Todos pedaleamos con Luisle, todos soplamos para superar las más de 100 etapas de gran vuelta sin una victoria española, apretando en cada curva para que los perseguidores no le viesen y tirasen así la toalla. Perico le dio como ganador y… ¡boom! Se desvaneció la piel del oso. Sus piernas no son las de antaño. Y con clase en todo un Tour de Francia ya es más que complicado. Fue tercero en meta por visión de carrera, por calidad, en realidad. Un auténtico elixir de la eterna juventud el que deben repartir por Murcia, ¿verdad, Valverde? Las dos facciones de escapados se unieron en la recta final con cálculos por llegar y arrancar.
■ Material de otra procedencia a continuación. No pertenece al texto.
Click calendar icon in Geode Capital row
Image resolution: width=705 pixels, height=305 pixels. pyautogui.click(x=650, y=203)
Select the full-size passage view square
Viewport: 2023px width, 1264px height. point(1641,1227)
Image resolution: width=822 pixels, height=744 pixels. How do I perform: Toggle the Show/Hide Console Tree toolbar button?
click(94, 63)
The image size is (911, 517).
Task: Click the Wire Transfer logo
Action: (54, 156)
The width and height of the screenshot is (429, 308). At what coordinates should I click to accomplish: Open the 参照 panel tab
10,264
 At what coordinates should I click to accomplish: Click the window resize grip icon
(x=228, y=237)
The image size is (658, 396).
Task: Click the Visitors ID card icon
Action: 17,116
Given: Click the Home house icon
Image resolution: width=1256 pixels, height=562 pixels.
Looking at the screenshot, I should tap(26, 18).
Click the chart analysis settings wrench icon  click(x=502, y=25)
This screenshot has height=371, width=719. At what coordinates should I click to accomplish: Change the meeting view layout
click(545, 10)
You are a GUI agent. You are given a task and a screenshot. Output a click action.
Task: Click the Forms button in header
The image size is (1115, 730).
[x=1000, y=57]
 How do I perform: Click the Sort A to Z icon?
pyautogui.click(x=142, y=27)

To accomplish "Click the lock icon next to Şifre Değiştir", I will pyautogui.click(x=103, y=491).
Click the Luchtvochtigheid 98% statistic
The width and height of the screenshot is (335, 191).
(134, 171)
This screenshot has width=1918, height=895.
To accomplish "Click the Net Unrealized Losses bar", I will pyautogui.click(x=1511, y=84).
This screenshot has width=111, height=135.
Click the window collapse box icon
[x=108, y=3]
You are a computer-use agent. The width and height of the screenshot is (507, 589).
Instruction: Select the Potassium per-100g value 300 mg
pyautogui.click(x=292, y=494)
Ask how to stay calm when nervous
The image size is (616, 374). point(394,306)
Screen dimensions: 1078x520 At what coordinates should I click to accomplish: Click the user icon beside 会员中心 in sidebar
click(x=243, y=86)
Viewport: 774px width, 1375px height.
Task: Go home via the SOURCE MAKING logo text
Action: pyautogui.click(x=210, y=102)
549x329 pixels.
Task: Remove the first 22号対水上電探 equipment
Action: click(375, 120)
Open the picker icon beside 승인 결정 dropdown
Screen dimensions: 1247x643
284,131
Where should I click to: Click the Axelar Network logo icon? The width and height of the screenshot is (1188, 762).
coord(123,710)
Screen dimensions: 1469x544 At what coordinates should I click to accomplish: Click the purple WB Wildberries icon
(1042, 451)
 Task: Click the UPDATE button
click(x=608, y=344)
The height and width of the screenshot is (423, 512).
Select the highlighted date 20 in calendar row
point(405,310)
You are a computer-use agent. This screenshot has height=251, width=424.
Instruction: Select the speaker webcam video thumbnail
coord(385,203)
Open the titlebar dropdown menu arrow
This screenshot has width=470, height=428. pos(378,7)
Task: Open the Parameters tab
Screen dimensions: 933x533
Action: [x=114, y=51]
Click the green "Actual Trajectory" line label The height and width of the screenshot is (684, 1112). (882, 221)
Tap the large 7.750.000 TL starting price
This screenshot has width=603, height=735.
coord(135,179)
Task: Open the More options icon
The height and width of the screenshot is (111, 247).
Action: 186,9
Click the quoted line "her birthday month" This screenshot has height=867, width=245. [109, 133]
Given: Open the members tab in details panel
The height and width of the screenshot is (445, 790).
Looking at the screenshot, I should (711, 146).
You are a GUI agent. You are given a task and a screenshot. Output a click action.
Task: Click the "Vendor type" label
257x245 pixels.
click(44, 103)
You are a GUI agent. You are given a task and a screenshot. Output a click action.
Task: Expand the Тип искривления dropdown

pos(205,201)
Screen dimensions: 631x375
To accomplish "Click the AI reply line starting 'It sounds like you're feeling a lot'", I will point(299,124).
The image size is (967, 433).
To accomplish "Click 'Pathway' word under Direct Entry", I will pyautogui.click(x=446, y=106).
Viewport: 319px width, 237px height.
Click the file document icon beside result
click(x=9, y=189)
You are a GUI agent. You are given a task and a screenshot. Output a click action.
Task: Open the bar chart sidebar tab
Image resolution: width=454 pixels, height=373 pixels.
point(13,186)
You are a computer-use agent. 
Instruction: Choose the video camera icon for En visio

Nicholas Schultz, del Bike Exchange, había sido quien había cazado al ciclista de Mula, pero también el que parecía se iba a imponer en meta. Sólo tuvo un problema, y es que desde atrás había salido un misil tierra-aire llamado Magnus Cort Nielsen, uno de los nombres propios de este Tour y que se relamía su bigote blanco desde que visionó el aeródromo para despegar. En la misma línea le adelantó y le arrebató la victoria al australiano. Un habitual, un depredador de sangre fría. Otra gran noticia del día fue ver por fin a Matteo Jorgenson, del Movistar, en papeles de protagonista y tomando la iniciativa. Hay ciclista en el estadounidense.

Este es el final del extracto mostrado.